What to work on – Edit the items below by replacing "Where should I click to" with "Where do I click to" at every occurrence, leaving all other text unchanged.

#####

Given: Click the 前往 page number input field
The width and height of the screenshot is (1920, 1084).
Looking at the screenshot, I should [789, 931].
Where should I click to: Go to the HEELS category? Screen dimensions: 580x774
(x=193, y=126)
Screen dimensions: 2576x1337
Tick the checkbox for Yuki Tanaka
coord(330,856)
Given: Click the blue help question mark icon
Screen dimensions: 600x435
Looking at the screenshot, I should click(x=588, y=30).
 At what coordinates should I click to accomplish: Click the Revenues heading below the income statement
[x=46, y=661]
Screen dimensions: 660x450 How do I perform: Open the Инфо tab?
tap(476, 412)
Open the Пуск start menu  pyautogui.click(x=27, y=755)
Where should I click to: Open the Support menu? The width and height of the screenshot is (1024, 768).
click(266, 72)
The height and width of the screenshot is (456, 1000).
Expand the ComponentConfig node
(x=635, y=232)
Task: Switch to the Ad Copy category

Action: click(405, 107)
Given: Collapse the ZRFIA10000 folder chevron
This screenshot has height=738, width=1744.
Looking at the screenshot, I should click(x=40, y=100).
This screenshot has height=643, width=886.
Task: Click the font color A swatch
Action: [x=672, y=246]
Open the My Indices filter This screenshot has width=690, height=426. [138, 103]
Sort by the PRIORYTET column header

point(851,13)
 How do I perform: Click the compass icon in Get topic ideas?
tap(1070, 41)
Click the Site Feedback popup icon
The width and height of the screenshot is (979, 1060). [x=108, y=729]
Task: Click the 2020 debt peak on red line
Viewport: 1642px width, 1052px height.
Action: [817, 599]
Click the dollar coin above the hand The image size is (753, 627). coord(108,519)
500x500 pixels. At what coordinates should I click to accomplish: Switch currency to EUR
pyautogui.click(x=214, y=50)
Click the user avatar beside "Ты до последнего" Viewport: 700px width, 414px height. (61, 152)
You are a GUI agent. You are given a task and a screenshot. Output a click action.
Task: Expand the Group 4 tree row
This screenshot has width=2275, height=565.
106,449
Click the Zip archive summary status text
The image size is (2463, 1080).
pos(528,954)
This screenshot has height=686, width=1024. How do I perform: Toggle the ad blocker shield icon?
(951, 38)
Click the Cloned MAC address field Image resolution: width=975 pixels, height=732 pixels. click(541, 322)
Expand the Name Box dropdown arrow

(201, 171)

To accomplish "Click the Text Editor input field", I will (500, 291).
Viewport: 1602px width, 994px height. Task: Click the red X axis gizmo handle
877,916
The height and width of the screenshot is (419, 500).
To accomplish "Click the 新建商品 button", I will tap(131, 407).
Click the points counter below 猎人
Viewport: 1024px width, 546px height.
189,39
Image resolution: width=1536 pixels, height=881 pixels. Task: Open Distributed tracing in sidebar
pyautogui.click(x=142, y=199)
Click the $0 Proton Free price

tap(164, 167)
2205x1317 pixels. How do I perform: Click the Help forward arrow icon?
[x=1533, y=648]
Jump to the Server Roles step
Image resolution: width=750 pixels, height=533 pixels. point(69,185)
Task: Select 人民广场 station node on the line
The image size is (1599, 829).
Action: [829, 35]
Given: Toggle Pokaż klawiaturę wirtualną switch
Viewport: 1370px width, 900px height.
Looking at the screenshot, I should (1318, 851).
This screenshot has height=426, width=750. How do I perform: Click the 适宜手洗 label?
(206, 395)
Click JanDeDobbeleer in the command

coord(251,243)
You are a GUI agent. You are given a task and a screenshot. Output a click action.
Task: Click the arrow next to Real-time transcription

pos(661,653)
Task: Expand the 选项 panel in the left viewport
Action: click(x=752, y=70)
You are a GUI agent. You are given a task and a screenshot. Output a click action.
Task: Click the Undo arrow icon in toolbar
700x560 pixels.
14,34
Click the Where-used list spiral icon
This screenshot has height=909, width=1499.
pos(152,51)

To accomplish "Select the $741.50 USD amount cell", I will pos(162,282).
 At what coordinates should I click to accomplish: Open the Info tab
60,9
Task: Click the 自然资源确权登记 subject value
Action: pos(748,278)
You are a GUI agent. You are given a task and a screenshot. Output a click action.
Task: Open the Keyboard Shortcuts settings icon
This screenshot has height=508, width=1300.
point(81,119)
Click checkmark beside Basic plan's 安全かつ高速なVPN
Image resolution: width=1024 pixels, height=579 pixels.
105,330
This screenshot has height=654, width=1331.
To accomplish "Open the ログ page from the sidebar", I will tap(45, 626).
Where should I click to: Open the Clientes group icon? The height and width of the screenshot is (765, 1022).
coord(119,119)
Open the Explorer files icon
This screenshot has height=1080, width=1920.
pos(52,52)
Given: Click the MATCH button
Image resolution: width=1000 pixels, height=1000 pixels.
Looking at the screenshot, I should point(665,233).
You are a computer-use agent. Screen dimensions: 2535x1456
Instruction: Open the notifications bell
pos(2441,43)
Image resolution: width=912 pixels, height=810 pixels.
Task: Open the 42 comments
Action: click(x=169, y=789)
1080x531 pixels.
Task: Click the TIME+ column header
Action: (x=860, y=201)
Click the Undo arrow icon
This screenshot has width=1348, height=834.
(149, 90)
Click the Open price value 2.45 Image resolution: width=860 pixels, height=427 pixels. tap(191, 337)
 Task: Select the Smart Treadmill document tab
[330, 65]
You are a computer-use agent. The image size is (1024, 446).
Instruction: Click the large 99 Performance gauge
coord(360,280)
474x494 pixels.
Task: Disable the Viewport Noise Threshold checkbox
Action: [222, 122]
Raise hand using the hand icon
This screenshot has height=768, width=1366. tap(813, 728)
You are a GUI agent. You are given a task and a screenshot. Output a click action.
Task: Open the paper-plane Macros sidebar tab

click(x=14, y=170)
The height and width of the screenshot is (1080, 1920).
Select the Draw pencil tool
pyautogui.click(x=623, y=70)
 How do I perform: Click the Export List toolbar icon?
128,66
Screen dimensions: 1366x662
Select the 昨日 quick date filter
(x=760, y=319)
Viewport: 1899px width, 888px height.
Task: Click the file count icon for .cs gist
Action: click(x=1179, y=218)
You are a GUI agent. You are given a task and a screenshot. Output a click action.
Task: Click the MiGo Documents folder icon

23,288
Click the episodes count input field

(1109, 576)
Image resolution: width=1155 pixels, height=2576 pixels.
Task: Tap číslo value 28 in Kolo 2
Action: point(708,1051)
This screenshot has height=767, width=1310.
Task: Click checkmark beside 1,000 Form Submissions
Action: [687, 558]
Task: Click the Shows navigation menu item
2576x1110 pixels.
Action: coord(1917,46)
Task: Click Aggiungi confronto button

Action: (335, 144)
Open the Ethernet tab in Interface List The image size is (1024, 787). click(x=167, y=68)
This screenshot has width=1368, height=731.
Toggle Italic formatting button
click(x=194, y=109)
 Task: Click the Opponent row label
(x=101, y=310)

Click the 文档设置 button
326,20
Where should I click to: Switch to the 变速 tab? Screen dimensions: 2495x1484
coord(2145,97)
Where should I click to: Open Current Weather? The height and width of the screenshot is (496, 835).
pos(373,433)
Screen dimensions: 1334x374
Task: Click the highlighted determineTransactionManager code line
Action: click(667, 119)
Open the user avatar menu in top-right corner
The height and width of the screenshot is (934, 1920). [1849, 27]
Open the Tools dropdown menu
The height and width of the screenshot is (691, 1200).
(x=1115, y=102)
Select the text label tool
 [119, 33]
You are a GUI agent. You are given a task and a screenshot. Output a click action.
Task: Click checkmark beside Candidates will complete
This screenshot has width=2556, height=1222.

#####

Right answer –
Given: Click the 前往 page number input field
The width and height of the screenshot is (1920, 1084).
Looking at the screenshot, I should [789, 931].
Where do I click to: Go to the HEELS category? Screen dimensions: 580x774
(x=193, y=126)
Screen dimensions: 2576x1337
Tick the checkbox for Yuki Tanaka
coord(330,856)
Given: Click the blue help question mark icon
Screen dimensions: 600x435
Looking at the screenshot, I should click(x=588, y=30).
 At what coordinates should I click to accomplish: Click the Revenues heading below the income statement
[x=46, y=661]
Screen dimensions: 660x450 How do I perform: Open the Инфо tab?
tap(476, 412)
Open the Пуск start menu  pyautogui.click(x=27, y=755)
Where do I click to: Open the Support menu? The width and height of the screenshot is (1024, 768).
click(266, 72)
The height and width of the screenshot is (456, 1000).
Expand the ComponentConfig node
(x=635, y=232)
Task: Switch to the Ad Copy category

Action: click(405, 107)
Given: Collapse the ZRFIA10000 folder chevron
This screenshot has height=738, width=1744.
Looking at the screenshot, I should click(x=40, y=100).
This screenshot has height=643, width=886.
Task: Click the font color A swatch
Action: [x=672, y=246]
Open the My Indices filter This screenshot has width=690, height=426. [138, 103]
Sort by the PRIORYTET column header

point(851,13)
 How do I perform: Click the compass icon in Get topic ideas?
tap(1070, 41)
Click the Site Feedback popup icon
The width and height of the screenshot is (979, 1060). [x=108, y=729]
Task: Click the 2020 debt peak on red line
Viewport: 1642px width, 1052px height.
Action: [817, 599]
Click the dollar coin above the hand The image size is (753, 627). coord(108,519)
500x500 pixels. At what coordinates should I click to accomplish: Switch currency to EUR
pyautogui.click(x=214, y=50)
Click the user avatar beside "Ты до последнего" Viewport: 700px width, 414px height. (61, 152)
You are a GUI agent. You are given a task and a screenshot. Output a click action.
Task: Expand the Group 4 tree row
This screenshot has width=2275, height=565.
106,449
Click the Zip archive summary status text
The image size is (2463, 1080).
pos(528,954)
This screenshot has height=686, width=1024. How do I perform: Toggle the ad blocker shield icon?
(951, 38)
Click the Cloned MAC address field Image resolution: width=975 pixels, height=732 pixels. click(541, 322)
Expand the Name Box dropdown arrow

(201, 171)

To accomplish "Click the Text Editor input field", I will (500, 291).
Viewport: 1602px width, 994px height. Task: Click the red X axis gizmo handle
877,916
The height and width of the screenshot is (419, 500).
To accomplish "Click the 新建商品 button", I will tap(131, 407).
Click the points counter below 猎人
Viewport: 1024px width, 546px height.
189,39
Image resolution: width=1536 pixels, height=881 pixels. Task: Open Distributed tracing in sidebar
pyautogui.click(x=142, y=199)
Click the $0 Proton Free price

tap(164, 167)
2205x1317 pixels. How do I perform: Click the Help forward arrow icon?
[x=1533, y=648]
Jump to the Server Roles step
Image resolution: width=750 pixels, height=533 pixels. point(69,185)
Task: Select 人民广场 station node on the line
The image size is (1599, 829).
Action: [829, 35]
Given: Toggle Pokaż klawiaturę wirtualną switch
Viewport: 1370px width, 900px height.
Looking at the screenshot, I should (1318, 851).
This screenshot has height=426, width=750. How do I perform: Click the 适宜手洗 label?
(206, 395)
Click JanDeDobbeleer in the command

coord(251,243)
You are a GUI agent. You are given a task and a screenshot. Output a click action.
Task: Click the arrow next to Real-time transcription

pos(661,653)
Task: Expand the 选项 panel in the left viewport
Action: click(x=752, y=70)
You are a GUI agent. You are given a task and a screenshot. Output a click action.
Task: Click the Undo arrow icon in toolbar
700x560 pixels.
14,34
Click the Where-used list spiral icon
This screenshot has height=909, width=1499.
pos(152,51)

To accomplish "Select the $741.50 USD amount cell", I will pos(162,282).
 At what coordinates should I click to accomplish: Open the Info tab
60,9
Task: Click the 自然资源确权登记 subject value
Action: pos(748,278)
You are a GUI agent. You are given a task and a screenshot. Output a click action.
Task: Open the Keyboard Shortcuts settings icon
This screenshot has height=508, width=1300.
point(81,119)
Click checkmark beside Basic plan's 安全かつ高速なVPN
Image resolution: width=1024 pixels, height=579 pixels.
105,330
This screenshot has height=654, width=1331.
To accomplish "Open the ログ page from the sidebar", I will tap(45, 626).
Where do I click to: Open the Clientes group icon? The height and width of the screenshot is (765, 1022).
coord(119,119)
Open the Explorer files icon
This screenshot has height=1080, width=1920.
pos(52,52)
Given: Click the MATCH button
Image resolution: width=1000 pixels, height=1000 pixels.
Looking at the screenshot, I should point(665,233).
You are a computer-use agent. Screen dimensions: 2535x1456
Instruction: Open the notifications bell
pos(2441,43)
Image resolution: width=912 pixels, height=810 pixels.
Task: Open the 42 comments
Action: click(x=169, y=789)
1080x531 pixels.
Task: Click the TIME+ column header
Action: (x=860, y=201)
Click the Undo arrow icon
This screenshot has width=1348, height=834.
(149, 90)
Click the Open price value 2.45 Image resolution: width=860 pixels, height=427 pixels. tap(191, 337)
 Task: Select the Smart Treadmill document tab
[330, 65]
You are a computer-use agent. The image size is (1024, 446).
Instruction: Click the large 99 Performance gauge
coord(360,280)
474x494 pixels.
Task: Disable the Viewport Noise Threshold checkbox
Action: [222, 122]
Raise hand using the hand icon
This screenshot has height=768, width=1366. tap(813, 728)
You are a GUI agent. You are given a task and a screenshot. Output a click action.
Task: Open the paper-plane Macros sidebar tab

click(x=14, y=170)
The height and width of the screenshot is (1080, 1920).
Select the Draw pencil tool
pyautogui.click(x=623, y=70)
 How do I perform: Click the Export List toolbar icon?
128,66
Screen dimensions: 1366x662
Select the 昨日 quick date filter
(x=760, y=319)
Viewport: 1899px width, 888px height.
Task: Click the file count icon for .cs gist
Action: click(x=1179, y=218)
You are a GUI agent. You are given a task and a screenshot. Output a click action.
Task: Click the MiGo Documents folder icon

23,288
Click the episodes count input field

(1109, 576)
Image resolution: width=1155 pixels, height=2576 pixels.
Task: Tap číslo value 28 in Kolo 2
Action: point(708,1051)
This screenshot has height=767, width=1310.
Task: Click checkmark beside 1,000 Form Submissions
Action: [687, 558]
Task: Click the Shows navigation menu item
2576x1110 pixels.
Action: coord(1917,46)
Task: Click Aggiungi confronto button

Action: (335, 144)
Open the Ethernet tab in Interface List The image size is (1024, 787). click(x=167, y=68)
This screenshot has width=1368, height=731.
Toggle Italic formatting button
click(x=194, y=109)
 Task: Click the Opponent row label
(x=101, y=310)

Click the 文档设置 button
326,20
Where do I click to: Switch to the 变速 tab? Screen dimensions: 2495x1484
coord(2145,97)
Where do I click to: Open Current Weather? The height and width of the screenshot is (496, 835).
pos(373,433)
Screen dimensions: 1334x374
Task: Click the highlighted determineTransactionManager code line
Action: click(667, 119)
Open the user avatar menu in top-right corner
The height and width of the screenshot is (934, 1920). [1849, 27]
Open the Tools dropdown menu
The height and width of the screenshot is (691, 1200).
(x=1115, y=102)
Select the text label tool
 [119, 33]
You are a GUI agent. You are given a task and a screenshot. Output a click action.
Task: Click checkmark beside Candidates will complete
This screenshot has width=2556, height=1222.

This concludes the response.